Uma pesquisa de grande alcance sobre a coleta seletiva no Brasil revelou que os motivos para separar resíduos recicláveis variam conforme idade, renda e escolaridade. O estudo, com 4.419 participantes de 11 municípios em diferentes regiões do país, mostrou que os jovens priorizam a preservação ambiental, enquanto idosos e pessoas em situação de vulnerabilidade tendem a valorizar os impactos sociais da reciclagem, como a geração de renda e a limpeza urbana.

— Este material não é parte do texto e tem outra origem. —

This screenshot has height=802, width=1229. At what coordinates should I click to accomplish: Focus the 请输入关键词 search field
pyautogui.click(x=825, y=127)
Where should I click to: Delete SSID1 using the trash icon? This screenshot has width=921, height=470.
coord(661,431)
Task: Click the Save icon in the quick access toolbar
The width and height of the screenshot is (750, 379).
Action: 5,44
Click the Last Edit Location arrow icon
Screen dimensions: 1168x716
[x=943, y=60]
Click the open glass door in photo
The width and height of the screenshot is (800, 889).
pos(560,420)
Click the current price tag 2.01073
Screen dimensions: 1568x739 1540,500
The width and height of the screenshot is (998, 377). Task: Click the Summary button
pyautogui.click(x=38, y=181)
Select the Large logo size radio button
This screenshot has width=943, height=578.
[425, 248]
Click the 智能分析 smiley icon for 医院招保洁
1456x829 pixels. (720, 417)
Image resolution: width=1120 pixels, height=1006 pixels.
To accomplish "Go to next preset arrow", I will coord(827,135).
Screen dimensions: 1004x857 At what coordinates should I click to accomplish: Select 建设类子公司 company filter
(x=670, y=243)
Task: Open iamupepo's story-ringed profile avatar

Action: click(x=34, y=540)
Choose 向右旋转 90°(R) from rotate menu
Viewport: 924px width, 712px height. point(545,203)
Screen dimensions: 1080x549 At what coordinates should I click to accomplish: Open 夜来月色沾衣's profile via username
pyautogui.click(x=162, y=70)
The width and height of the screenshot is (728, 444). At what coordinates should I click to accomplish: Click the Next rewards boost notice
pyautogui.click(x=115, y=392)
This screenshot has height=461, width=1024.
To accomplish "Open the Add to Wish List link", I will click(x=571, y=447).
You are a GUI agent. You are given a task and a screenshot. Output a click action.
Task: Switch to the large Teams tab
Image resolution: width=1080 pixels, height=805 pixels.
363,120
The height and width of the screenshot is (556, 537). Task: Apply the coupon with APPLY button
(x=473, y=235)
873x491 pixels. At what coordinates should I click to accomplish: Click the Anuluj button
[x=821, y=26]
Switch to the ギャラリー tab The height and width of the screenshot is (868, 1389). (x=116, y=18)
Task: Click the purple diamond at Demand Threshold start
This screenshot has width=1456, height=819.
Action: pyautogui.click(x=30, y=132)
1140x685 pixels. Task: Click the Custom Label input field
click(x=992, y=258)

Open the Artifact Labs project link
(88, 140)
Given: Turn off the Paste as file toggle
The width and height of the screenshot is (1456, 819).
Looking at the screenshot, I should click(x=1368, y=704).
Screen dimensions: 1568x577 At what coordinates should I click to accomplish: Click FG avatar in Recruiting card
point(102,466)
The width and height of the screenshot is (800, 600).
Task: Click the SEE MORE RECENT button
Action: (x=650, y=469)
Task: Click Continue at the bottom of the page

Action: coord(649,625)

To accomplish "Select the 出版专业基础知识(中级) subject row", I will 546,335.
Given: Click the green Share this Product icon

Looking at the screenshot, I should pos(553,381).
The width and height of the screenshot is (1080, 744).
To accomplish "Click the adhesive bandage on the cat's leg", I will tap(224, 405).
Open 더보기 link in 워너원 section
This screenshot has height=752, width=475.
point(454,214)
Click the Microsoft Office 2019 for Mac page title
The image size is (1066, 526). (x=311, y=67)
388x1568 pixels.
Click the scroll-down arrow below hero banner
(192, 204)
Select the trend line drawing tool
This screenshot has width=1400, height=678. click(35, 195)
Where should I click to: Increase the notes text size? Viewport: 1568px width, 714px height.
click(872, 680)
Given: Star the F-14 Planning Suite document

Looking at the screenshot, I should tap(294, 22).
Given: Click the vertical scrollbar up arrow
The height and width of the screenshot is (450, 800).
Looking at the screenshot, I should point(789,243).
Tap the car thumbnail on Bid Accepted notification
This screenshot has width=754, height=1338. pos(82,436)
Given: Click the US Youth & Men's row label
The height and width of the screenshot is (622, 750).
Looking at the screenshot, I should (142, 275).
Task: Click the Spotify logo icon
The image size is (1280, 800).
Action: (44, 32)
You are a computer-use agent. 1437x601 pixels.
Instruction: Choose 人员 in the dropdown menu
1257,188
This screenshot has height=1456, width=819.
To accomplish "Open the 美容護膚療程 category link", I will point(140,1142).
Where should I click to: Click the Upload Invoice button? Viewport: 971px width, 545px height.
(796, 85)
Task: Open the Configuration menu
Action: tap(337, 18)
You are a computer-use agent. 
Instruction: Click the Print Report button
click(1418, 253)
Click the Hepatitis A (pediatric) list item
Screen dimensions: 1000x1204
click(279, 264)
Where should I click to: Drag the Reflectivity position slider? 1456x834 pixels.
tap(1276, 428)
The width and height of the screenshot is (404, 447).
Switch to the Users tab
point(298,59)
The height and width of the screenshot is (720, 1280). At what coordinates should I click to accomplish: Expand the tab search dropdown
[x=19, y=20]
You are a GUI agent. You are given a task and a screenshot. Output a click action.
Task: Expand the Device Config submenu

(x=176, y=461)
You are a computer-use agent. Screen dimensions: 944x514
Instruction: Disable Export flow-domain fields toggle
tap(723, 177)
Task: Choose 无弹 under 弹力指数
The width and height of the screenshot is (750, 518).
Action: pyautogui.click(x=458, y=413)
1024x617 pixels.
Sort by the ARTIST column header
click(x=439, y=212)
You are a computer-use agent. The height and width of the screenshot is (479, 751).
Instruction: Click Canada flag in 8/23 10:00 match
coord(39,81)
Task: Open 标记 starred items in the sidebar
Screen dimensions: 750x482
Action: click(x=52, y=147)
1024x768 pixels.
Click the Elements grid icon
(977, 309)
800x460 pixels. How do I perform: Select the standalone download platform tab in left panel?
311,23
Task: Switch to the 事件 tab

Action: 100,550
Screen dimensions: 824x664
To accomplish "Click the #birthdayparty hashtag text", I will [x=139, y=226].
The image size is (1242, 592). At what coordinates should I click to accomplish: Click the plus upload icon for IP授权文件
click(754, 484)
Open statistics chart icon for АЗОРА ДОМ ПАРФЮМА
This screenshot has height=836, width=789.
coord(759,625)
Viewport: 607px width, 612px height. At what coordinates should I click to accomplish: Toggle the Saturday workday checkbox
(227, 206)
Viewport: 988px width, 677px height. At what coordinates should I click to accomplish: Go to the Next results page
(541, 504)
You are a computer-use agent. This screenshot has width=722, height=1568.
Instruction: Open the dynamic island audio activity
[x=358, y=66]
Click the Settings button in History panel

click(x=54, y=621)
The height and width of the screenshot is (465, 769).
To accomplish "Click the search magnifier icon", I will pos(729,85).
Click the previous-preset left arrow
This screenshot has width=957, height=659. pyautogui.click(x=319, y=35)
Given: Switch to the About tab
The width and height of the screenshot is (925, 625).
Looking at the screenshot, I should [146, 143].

A iniciativa é do Instituto Recicleiros, em parceria com o Neper/USP e apoio da empresa SIG. Os dados, apresentados no Congresso Brasileiro de Engenharia Sanitária e Ambiental de 2025, representam mais de 670 mil brasileiros de cidades atendidas pelo Programa Recicleiros Cidades.
Reciclagem no Brasil
Motivações gerais
- 50,8%: reciclam para proteger o meio ambiente
- 17,7%: apontam a limpeza urbana como principal motivação
- 14,1%: destacam a recuperação de materiais
- 11,5%: citam a geração de renda para catadores
Influência da idade
- Jovens (18 a 25 anos): 56,1% motivados por questões ambientais
- Idosos (mais de 83 anos): 28,6% indicam o meio ambiente como prioridade; 28,6% valorizam a limpeza urbana; 22,9% mencionam a renda de catadores
Influência da renda
- Renda entre 12 e 20 salários mínimos: 60% reciclam por preocupação ambiental
- Renda de até 1 salário mínimo: 43,8% motivados pelo meio ambiente; 22,6% citam a limpeza urbana; 14,7% indicam a geração de renda como motivação
Influência da escolaridade
- Pós-graduados: 59,2% citam o meio ambiente; 3,9% mencionam geração de renda para catadores
- Sem instrução: 33,7% motivados por questões ambientais; 31,7% valorizam a limpeza urbana; 18,3% destacam o fator econômico
Influência da localização geográfica
- Não há padrão regional fixo
- Três Rios (RJ): maior número de pessoas que não souberam ou não quiseram responder
- Guaxupé (MG) e Piracaia (SP): destaque para a motivação ambiental na reciclagem
A principal conclusão dos pesquisadores é clara: para avançar na coleta seletiva, o Brasil precisa investir em políticas públicas mais sintonizadas com os perfis sociais e culturais de cada comunidade, fortalecendo a educação ambiental e promovendo uma economia circular mais inclusiva.